El senador del Centro Democrático Óscar Villamizar logró que la Comisión Quinta del Senado aprobara un debate de control político. El objetivo: obligar al Gobierno a explicar el hurto masivo de hidrocarburos en Colombia.
La cifra que puso sobre la mesa es contundente. Según Villamizar, más de seis millones de barriles de hidrocarburos habrían sido hurtados entre 2019 y 2025. El incremento, advirtió, se registra desde 2022. Es decir, durante la administración Petro.
No es solo dinero. El senador también documentó más de mil conexiones ilícitas anuales en la infraestructura de transporte de hidrocarburos. Eso compromete la seguridad energética, el medioambiente y la seguridad nacional. Tres frentes al mismo tiempo.

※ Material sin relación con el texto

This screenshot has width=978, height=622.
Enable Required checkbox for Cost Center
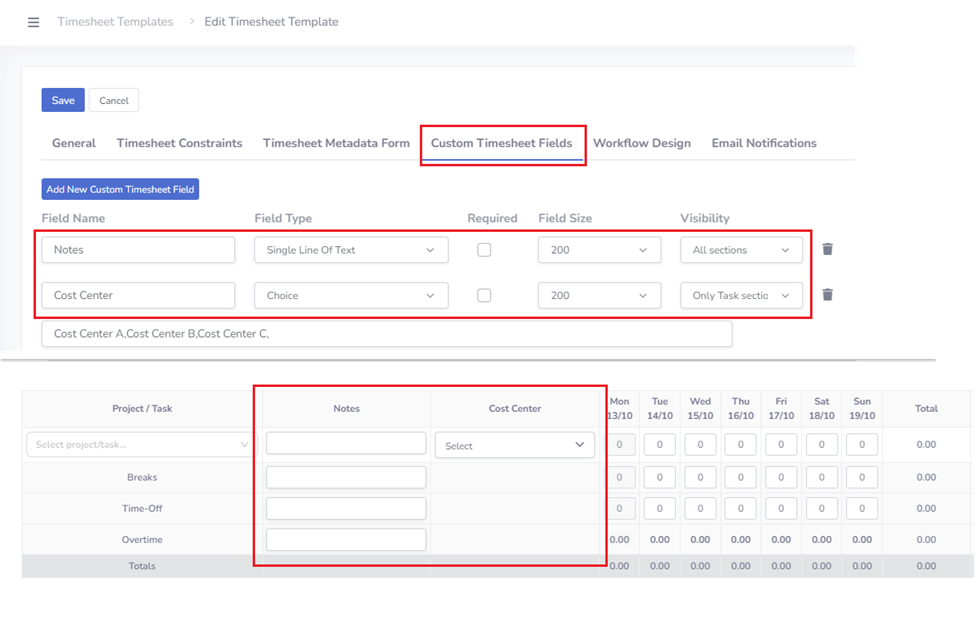pos(484,295)
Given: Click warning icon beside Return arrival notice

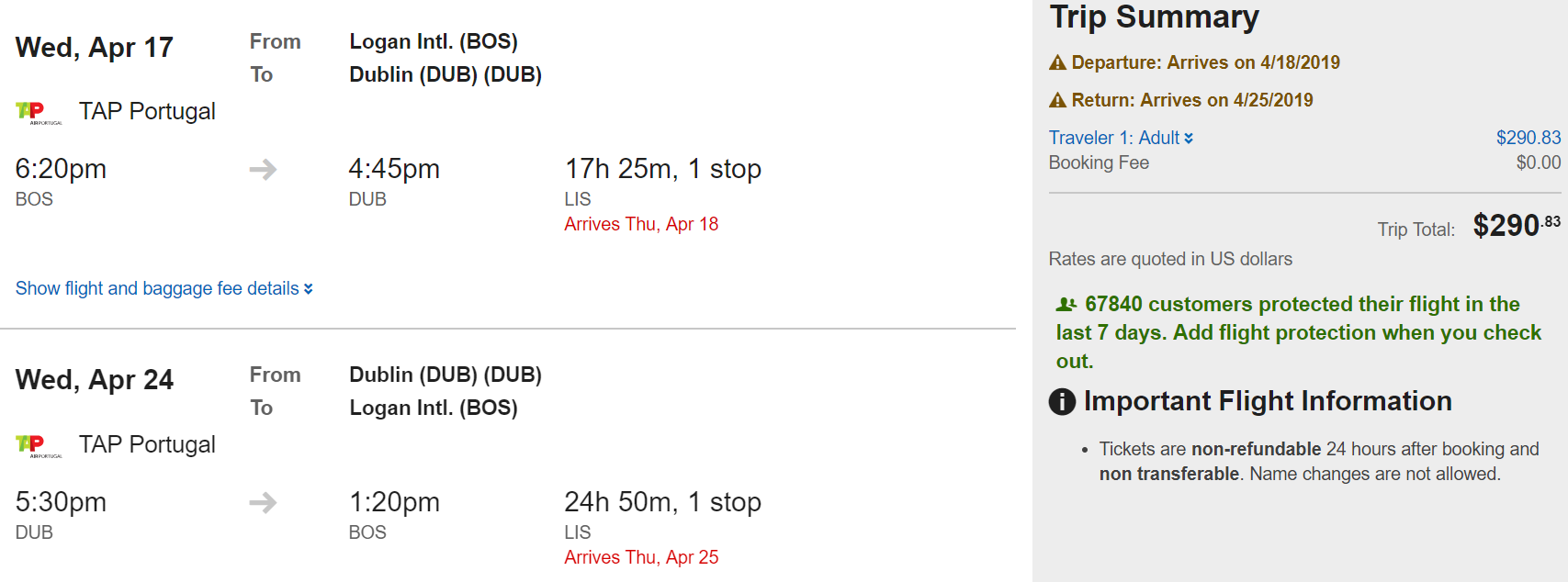Looking at the screenshot, I should click(1058, 101).
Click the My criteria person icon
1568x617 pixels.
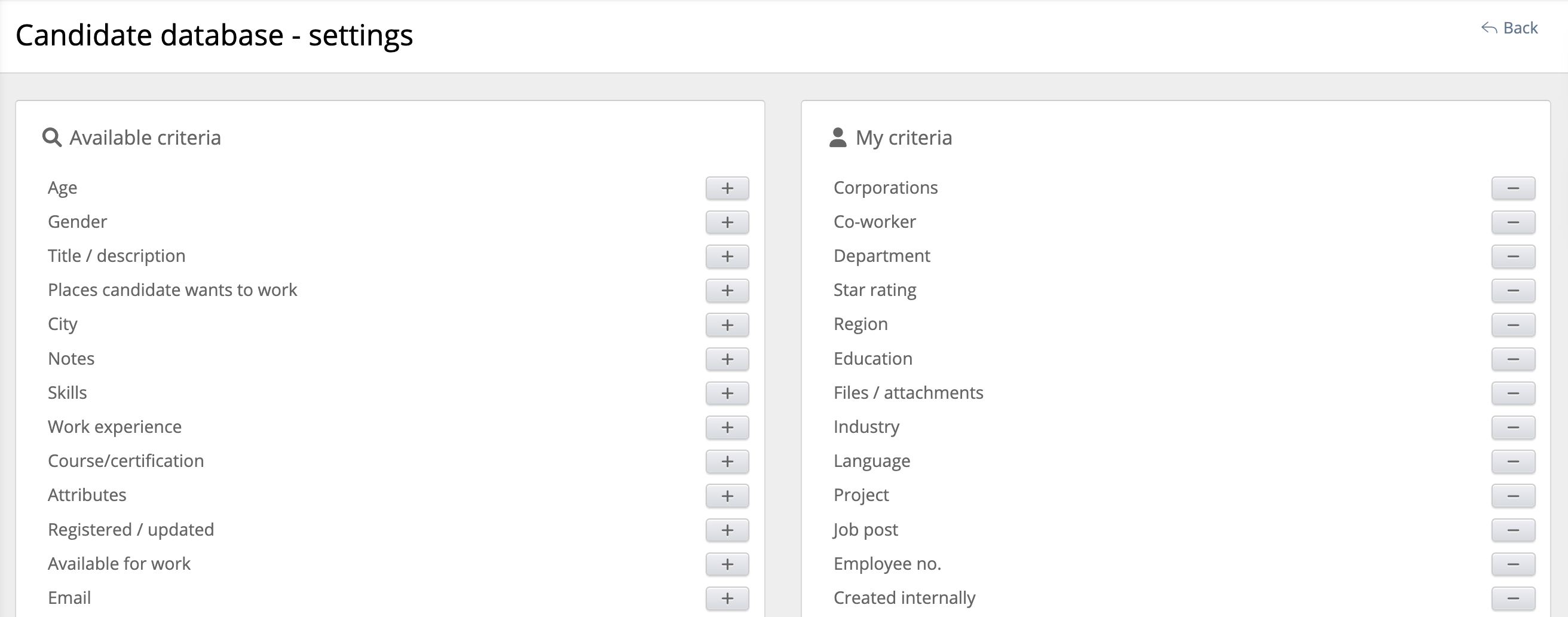point(838,138)
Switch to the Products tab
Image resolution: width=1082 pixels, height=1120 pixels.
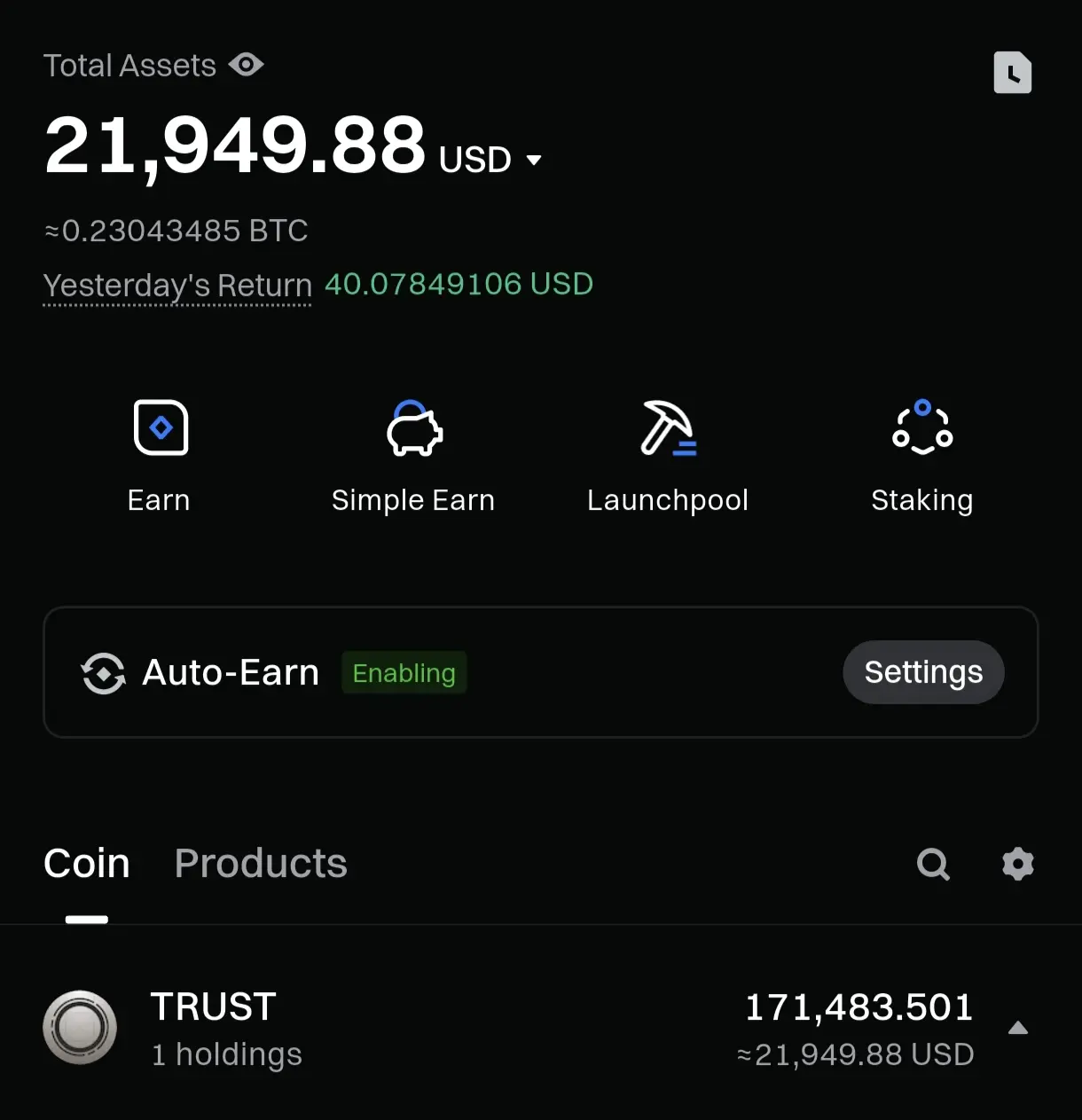261,864
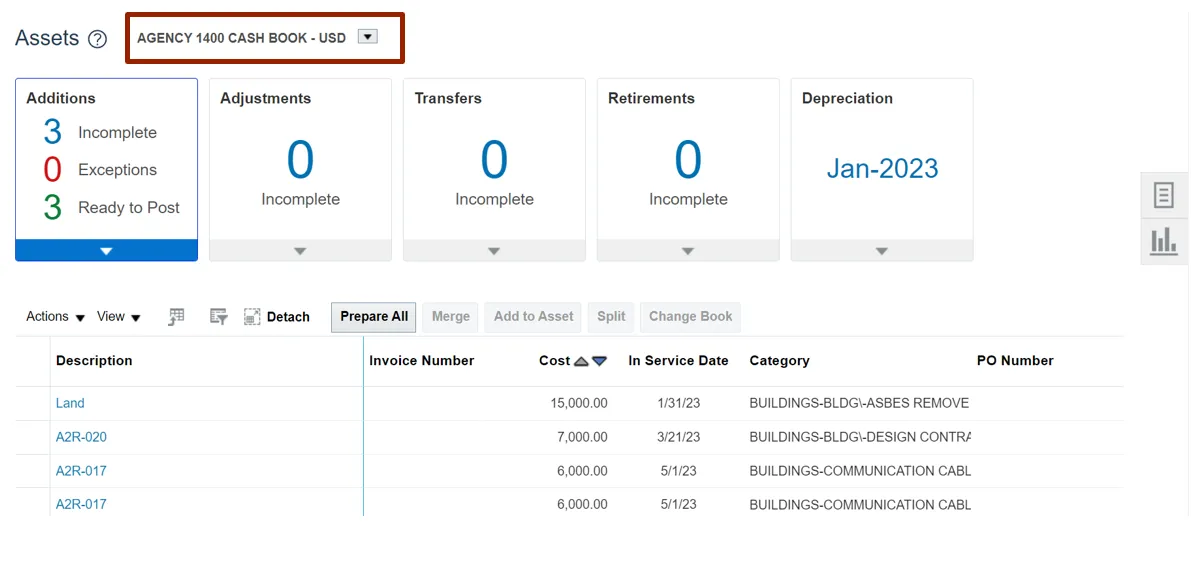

Villamizar citó a cinco entidades al debate: el Ministerio de Minas y Energía, el Ministerio de Defensa, la Agencia Nacional de Hidrocarburos, Ecopetrol y la Unidad de Información y Análisis Financiero. También pidió establecer cuánto le ha costado al Estado reparar los daños a la infraestructura de Cenit. El contribuyente colombiano tiene derecho a saberlo.
El congresista cuestionó además la actuación del Gobierno frente a los grupos ilegales vinculados al robo. La pregunta que flota en el aire es directa: ¿qué hizo el aparato estatal mientras la infraestructura energética del país era perforada más de mil veces al año?
Que no te lo cuenten. Mientras el petrismo construía su relato de soberanía energética y transición verde, el crudo desaparecía por miles de conexiones clandestinas. Seis millones de barriles no se evaporan solos. Se roban. Y se roban con mayor facilidad cuando el Estado mira hacia otro lado o negocia con quienes deberían estar presos.
El debate de control político es una herramienta legítima. Pero su valor real depende de lo que el Gobierno esté dispuesto a responder. La burocracia tiene un talento especial para comparecer sin decir nada. Villamizar ya tiene las preguntas. Colombia espera las respuestas.